* Work to be completed *
Every line of the listing should be retyped exactly, but none of the pictures should be.

* Data for this task *

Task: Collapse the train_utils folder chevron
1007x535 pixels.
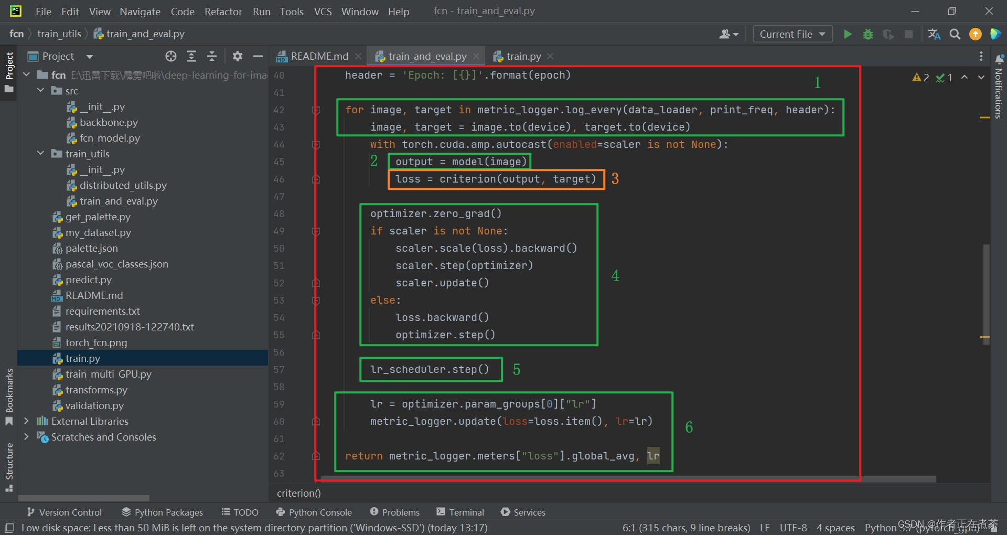Action: [x=40, y=154]
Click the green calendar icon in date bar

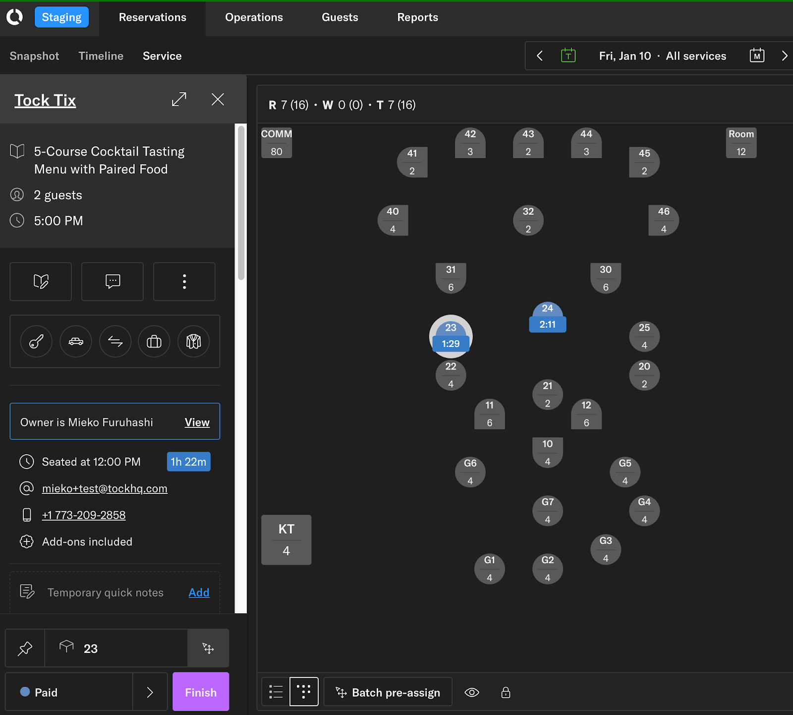[568, 56]
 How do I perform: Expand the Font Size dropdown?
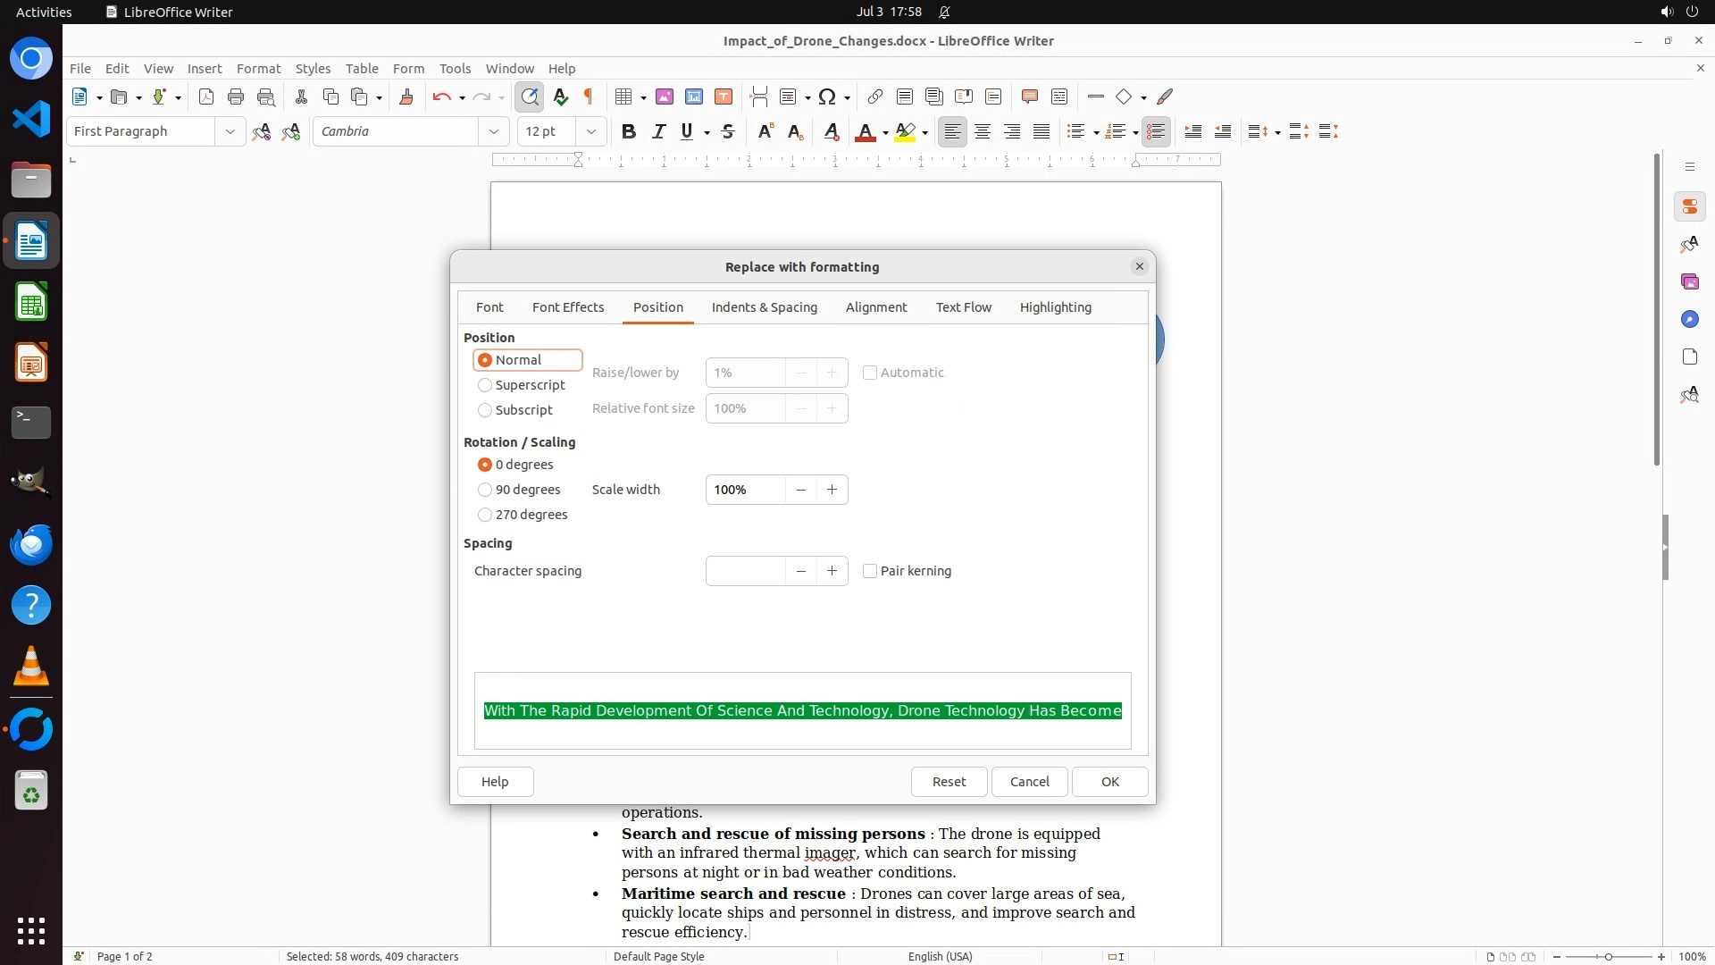coord(590,131)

* Solution to this task *
Task: Collapse the train_utils folder chevron
1007x535 pixels.
Action: [x=40, y=154]
Click the green calendar icon in date bar

[568, 56]
 How do I perform: Expand the Font Size dropdown?
coord(590,131)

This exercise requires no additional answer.